De todos los lugares para anunciar en un ser humano, las axilas son probablemente las última de la lista para la mayoría de las personas, pero una empresa japonesa cree que son bienes raíces de primer nivel, y actualmente están reclutando modelos femeninas jóvenes dispuestas a caminar con anuncios en sus sobacos.

Las vallas publicitarias vivas y que respiran no son exactamente un concepto nuevo. Brandon Chicotsky ha estado alquilando su cabeza calva como espacio publicitario para compañías dispuestas a pagarle cientos de dólares por día durante años, y él es solo un ejemplo.
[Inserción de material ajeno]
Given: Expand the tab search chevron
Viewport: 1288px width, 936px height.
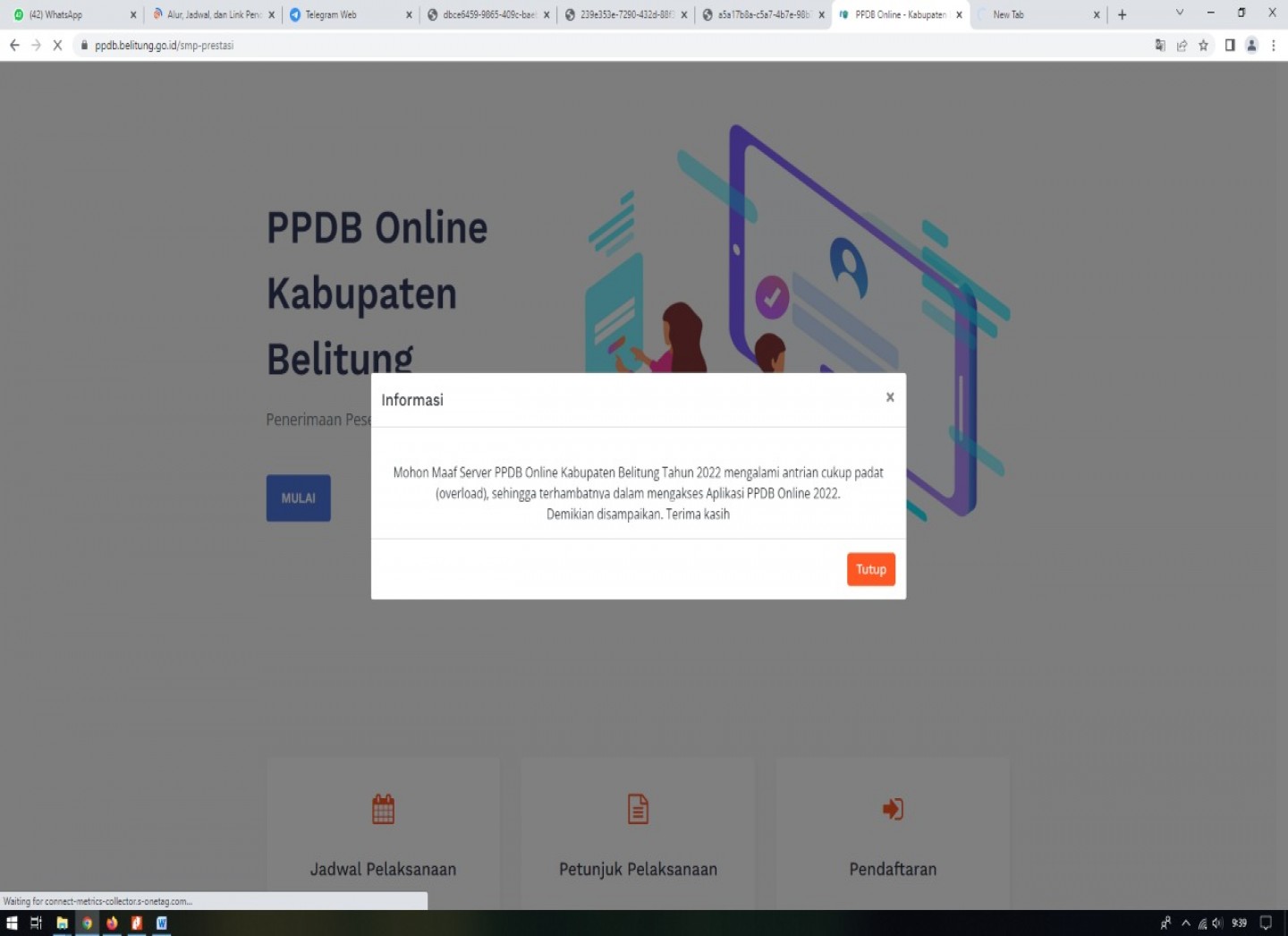Looking at the screenshot, I should pos(1179,13).
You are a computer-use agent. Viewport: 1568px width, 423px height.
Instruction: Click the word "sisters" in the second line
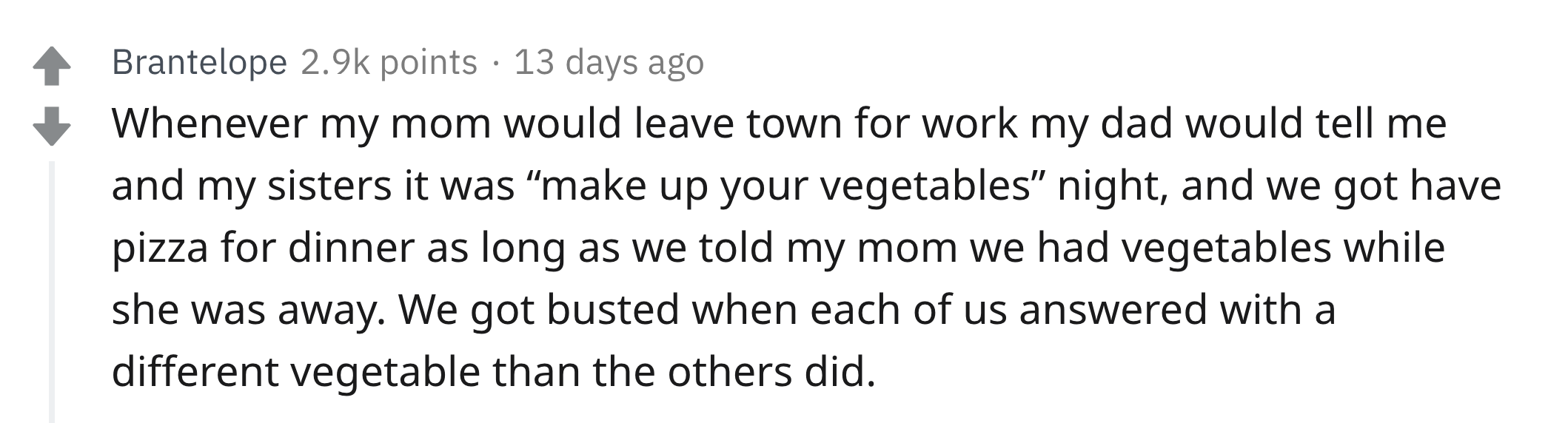pos(329,185)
También está el caso de Hostgator M. Dotcom, que alguna vez se tatuó logos de empresas en su rostro con fines de lucro, o el de Jason George, un autodenominado “cartel humano” que se tatuó cientos de logos de empresas que afectaron su vida de alguna manera, por todo su cuerpo. Pero mientras que la mayoría de estas personas ofrecían las partes más visibles de sus cuerpos, como la cabeza o la cara, Wakino Ad Company apuesta todo a las axilas.

Si sos un ejecutivo que ha tenido suficiente publicidad tradicional, tal vez te gustaría probar los anuncios de axila. Por una tarifa tan accesible como USD 89.99 por hora, Wakino empastará su anuncio personalizado en las axilas de una joven modelo que hará todo lo posible para hacerlo lo más visible posible. Sin embargo, no está claro cómo funcionará el asunto, ya que aparte de aferrarse a la baranda en el transporte público, o estirar los brazos hacia arriba de vez en cuando, no hay demasiadas formas de hacer visibles las axilas.

Wakino Ad Company acaba de comenzar a operar, por lo que es importante saber qué tan exitoso será, pero han lanzado varios anuncios conceptuales para ayudar a los potenciales clientes a visualizar mejor las posibilidades. Incluso han conseguido su primer cliente, una cadena de dermatología y tratamiento de belleza que utiliza los anuncios de axila para promover su procedimiento de depilación sin dolor en las axilas.